Exercise
Copy each of the following items word for word, with no changes.

Material provided
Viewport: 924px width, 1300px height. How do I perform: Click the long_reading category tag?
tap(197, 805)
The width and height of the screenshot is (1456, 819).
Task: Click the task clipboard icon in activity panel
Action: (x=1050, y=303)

Exercise result
Viewport: 924px width, 1300px height. How do I perform: Click the long_reading category tag?
tap(197, 805)
The width and height of the screenshot is (1456, 819).
Task: Click the task clipboard icon in activity panel
Action: (x=1050, y=303)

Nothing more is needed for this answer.